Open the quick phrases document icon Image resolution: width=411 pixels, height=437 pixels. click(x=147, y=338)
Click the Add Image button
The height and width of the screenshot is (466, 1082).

◇ ◇ ◇

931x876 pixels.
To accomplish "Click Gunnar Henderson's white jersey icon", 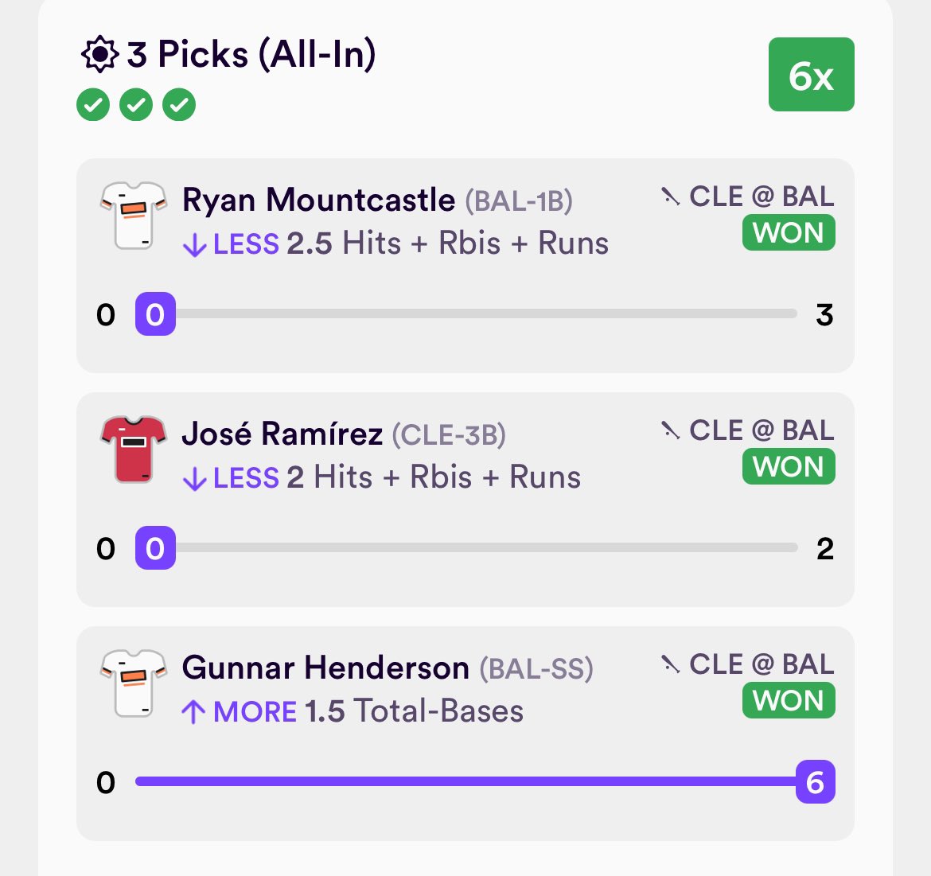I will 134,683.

◇ ◇ ◇

Only one stretch of the records above is wanted: the lines between the one holding "Click the Add Image button" and the one holding "The height and", inclusive, reproduced exactly.

Click the Add Image button
The height and width of the screenshot is (466, 1082).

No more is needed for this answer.